Geopolitische Krisen legen die Verwundbarkeit fossiler Energieversorgung offen – und genau in diesem Moment drohen Gesetzesvorhaben aus dem Bundeswirtschaftsministerium den Ausbau erneuerbarer Energien auszubremsen. So lautet der Kernvorwurf des Bundesverbands Erneuerbare Energie (BEE), der gemeinsam mit führenden Branchenvertretern ein eigenes Maßnahmenpaket vorgelegt hat. Es soll Deutschlands Energieunabhängigkeit stärken, Investitionen absichern und die Effizienz der Energiewende steigern.
BEE-Präsidentin Ursula Heinen-Esser ordnete die Lage mit deutlichen Worten ein: „Nach dem russischen Angriff auf die Ukraine führt uns nun der Krieg im Iran – zum zweiten Mal innerhalb weniger Jahre – die Risiken der gefährlichen Abhängigkeit Deutschlands von fossilen Energieimporten klar vor Augen.“ Betroffen seien vor allem Verbraucher und Unternehmen. Um sich aus dieser Abhängigkeit zu lösen, müsse die heimische, dezentrale und importunabhängige Energieversorgung konsequent gestärkt werden.
Doch genau das sieht die Branche derzeit gefährdet. Die aktuellen Entwürfe zu EEG, Gebäudeenergiegesetz und Netzpaket aus dem Bundeswirtschaftsministerium belasten nach Einschätzung des BEE den zwingend notwendigen Ausbau erneuerbarer Energien, von Speichern und Netzen gleichermaßen. Ob Redispatch-Vorbehalt, vorzeitiges Förderende oder eine neue Direktvermarktungspflicht für kleine Erzeuger – sämtliche Technologien würden auf unterschiedliche Weise ausgebremst. Heinen-Esser kritisierte, dieses Vorgehen passe weder zum gerade erst im Kabinett verabschiedeten Klimaschutzprogramm noch zum erklärten Ziel, bis 2030 einen Anteil von 80 Prozent erneuerbarer Energien an der Stromversorgung zu erreichen.
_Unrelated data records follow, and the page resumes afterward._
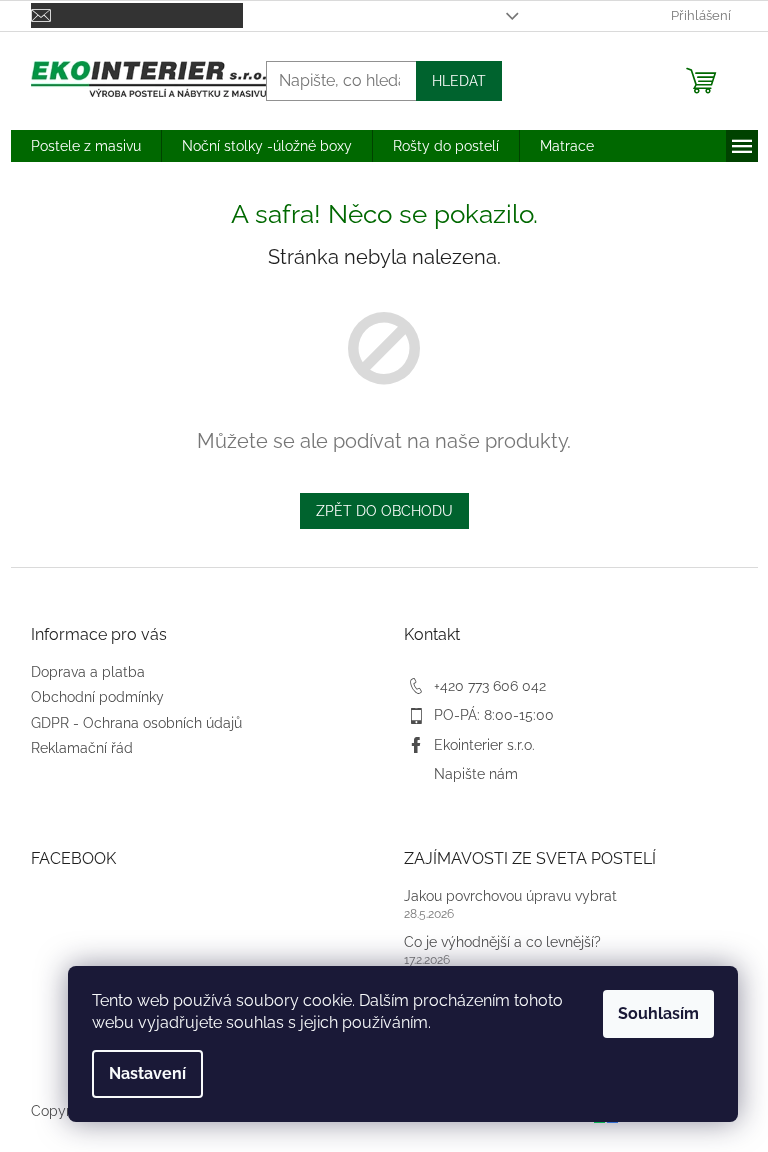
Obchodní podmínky (97, 697)
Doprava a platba (88, 672)
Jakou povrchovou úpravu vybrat (510, 896)
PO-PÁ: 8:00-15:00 (494, 715)
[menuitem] (86, 146)
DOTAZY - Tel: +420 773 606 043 (364, 15)
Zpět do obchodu (384, 511)
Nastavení (147, 1073)
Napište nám (476, 774)
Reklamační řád (82, 748)
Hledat (459, 81)
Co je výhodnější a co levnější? (502, 942)
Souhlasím (658, 1013)
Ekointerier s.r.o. (484, 745)
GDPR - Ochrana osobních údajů (136, 723)
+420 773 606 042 (490, 686)
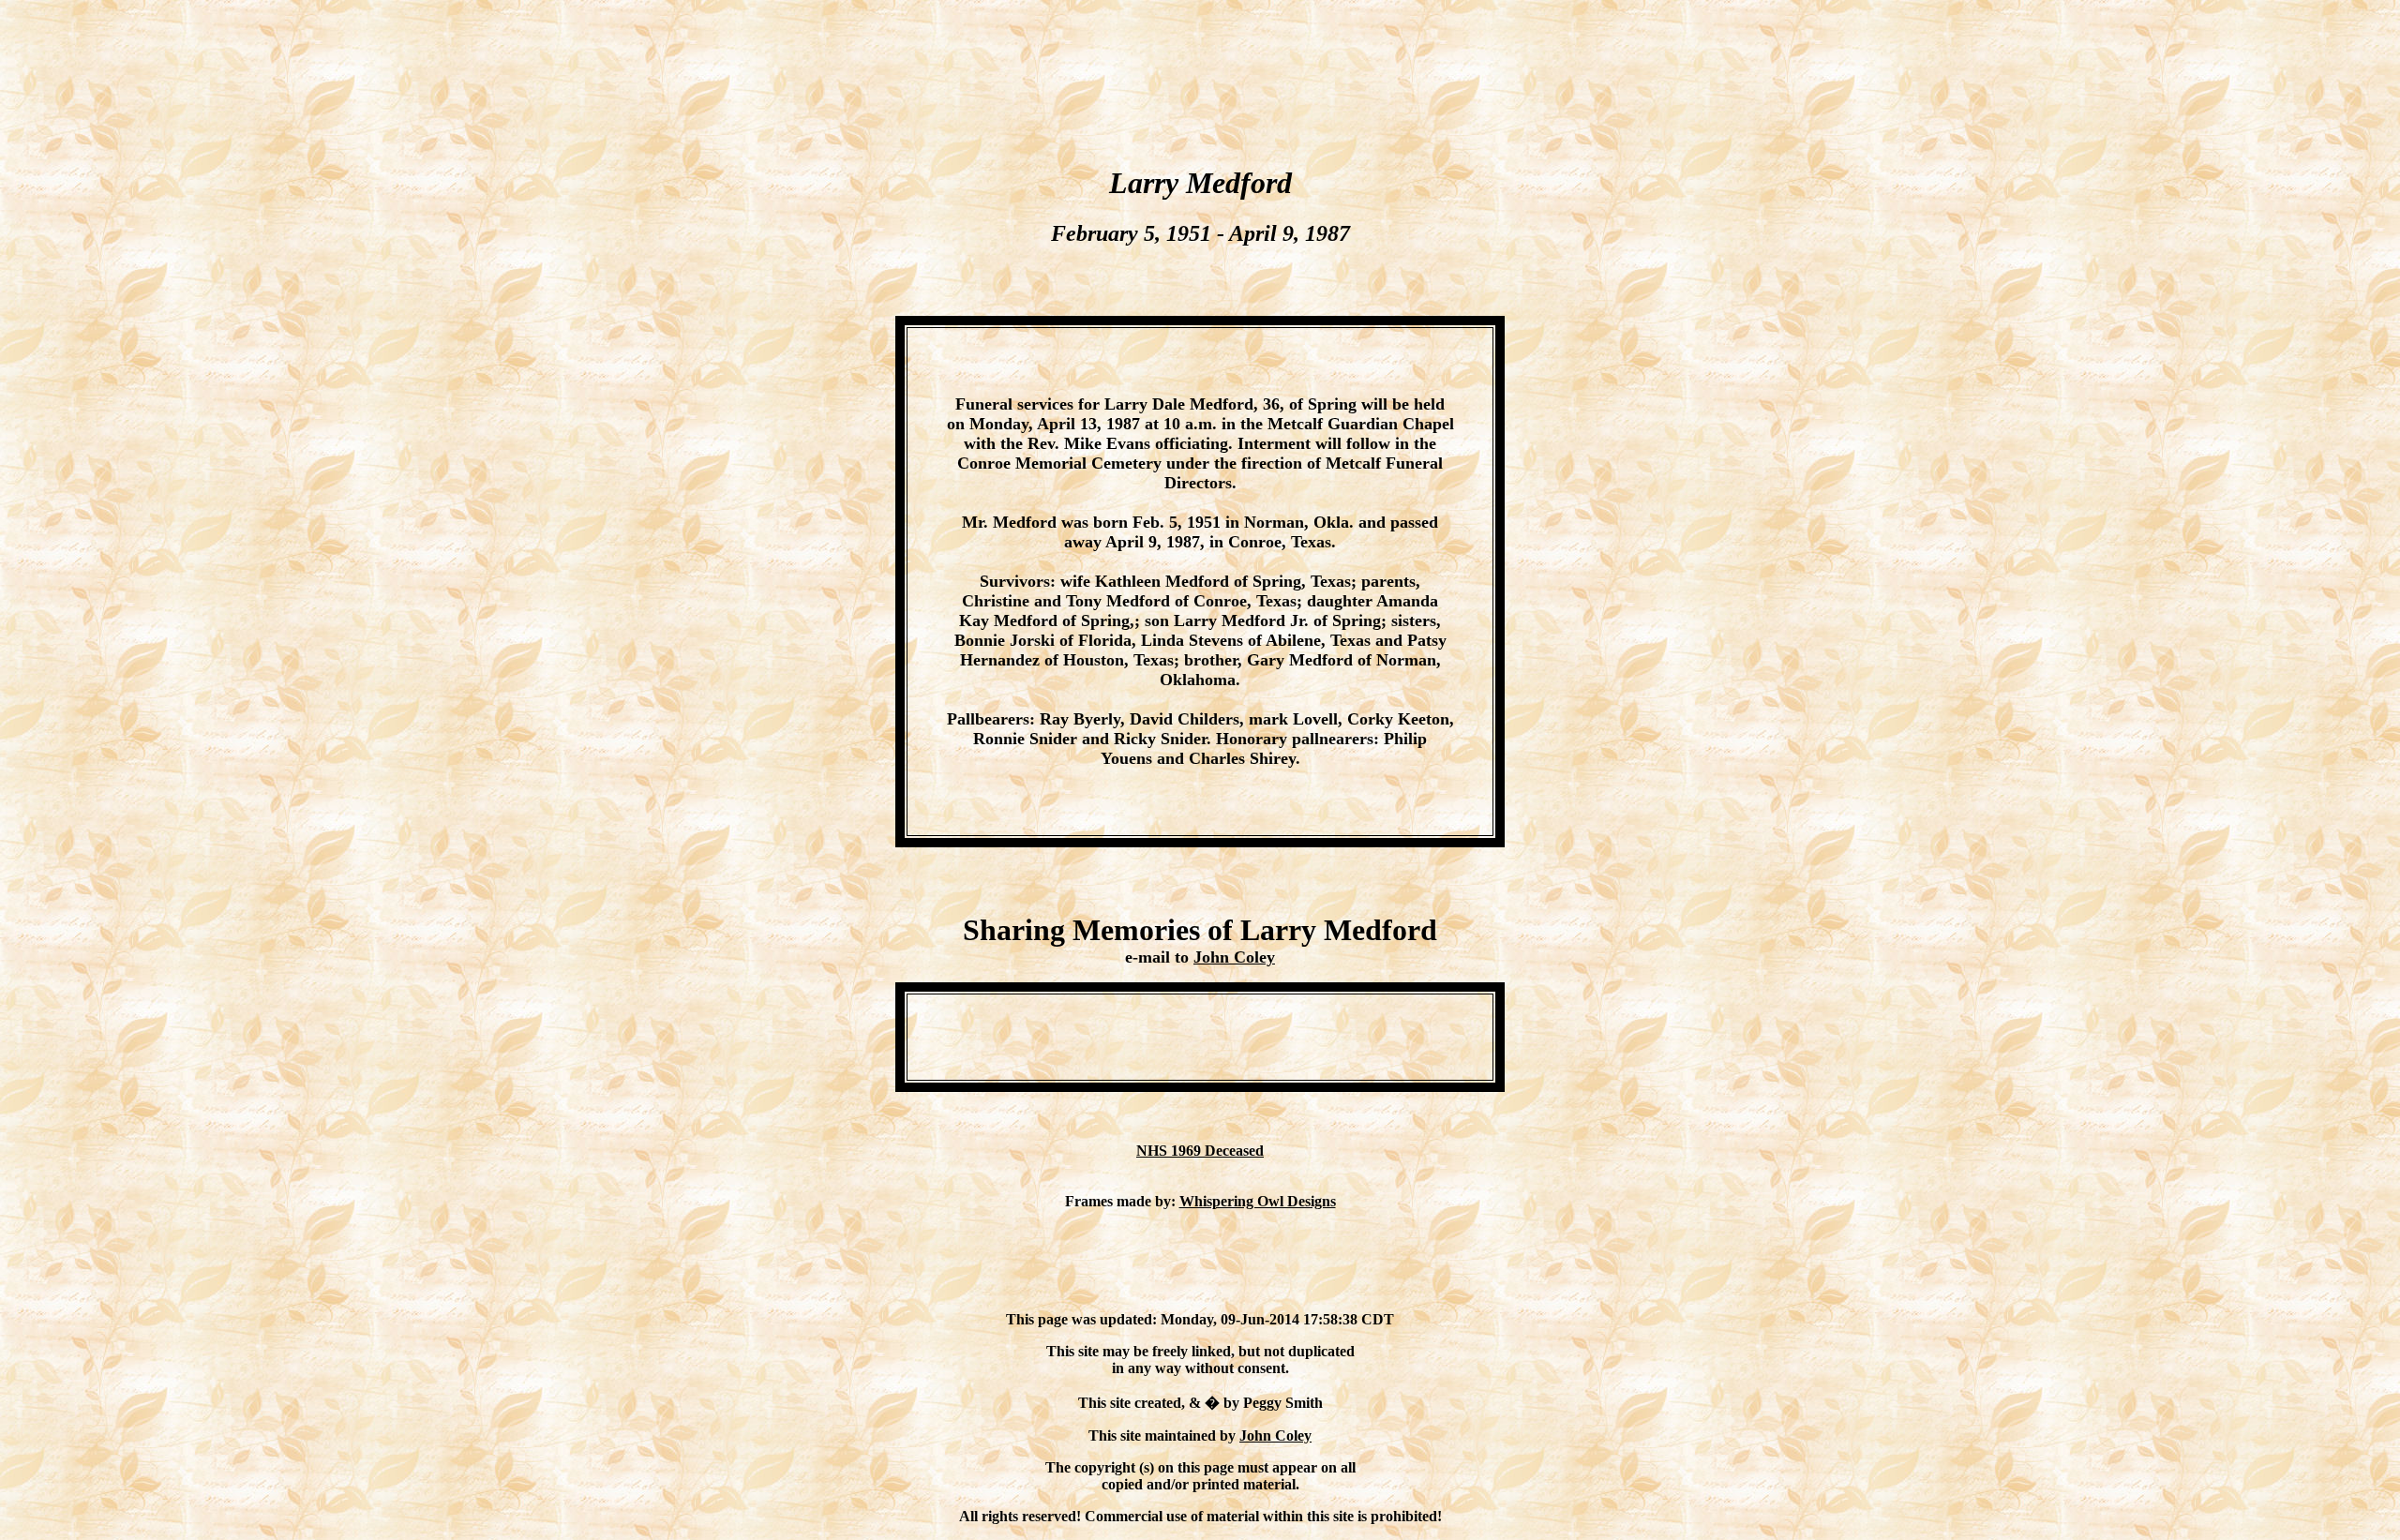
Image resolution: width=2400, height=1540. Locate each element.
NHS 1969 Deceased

Das heute vorgelegte Eckpunktepapier der Branche setzt dem einen konkreten Gegenentwurf entgegen. Es enthält Vorschläge zur Beschleunigung des Netzausbaus, zur Senkung der Redispatch-Kosten und zur Stärkung der Planungssicherheit für Investoren. Verlässliche Rahmenbedingungen seien eine unverzichtbare Voraussetzung, um privates Kapital für die Modernisierung der Energieversorgung zu mobilisieren. Besonderes Gewicht legt das Papier auf die Flexibilisierung des Systems – durch Speicher, dargebotsunabhängige erneuerbare Energien und Elektrolyseure. Der Grundsatz „Nutzen statt Abregeln“ müsse deutlich vereinfacht und breiter anwendbar gemacht werden, um bei weiter verzögertem Netzausbau kostspielige Abregelungen zu vermeiden und die Systemkosten insgesamt zu drücken.
Auch für den Wärmesektor enthält das Maßnahmenpaket pragmatische Umsetzungsvorschläge. Die Branche drängt darauf, die Energiewende nicht nur im Strombereich voranzutreiben, sondern auch bei der Wärmeversorgung regulatorische Hürden abzubauen. Statt mit unausgegorenen Gesetzesvorhaben Investitionen und Arbeitsplätze aufs Spiel zu setzen, ließen sich durch gezielte regulatorische Nachjustierungen bereits kurz- und mittelfristig erhebliche Kostensenkungen erzielen, argumentiert der Verband.
Heinen-Esser formulierte zum Abschluss ein klares Angebot an die Bundesregierung: „Generell muss das Ziel sein, jede produzierte Kilowattstunde aus Erneuerbaren Energien auch zu nutzen. Gerne gehen wir mit der Bundesregierung gemeinsam den Weg, die Weichen in der Energiepolitik so zu stellen, dass die Branche an diesem geopolitisch kritischen Zeitpunkt ihren notwendigen Beitrag leisten kann, um die Abhängigkeit von teuren fossilen Energieträgern zu überwinden.“ Der Ball liegt damit beim Ministerium – die Frage ist, ob die politischen Entscheider die ausgestreckte Hand ergreifen oder an ihren bisherigen Entwürfen festhalten.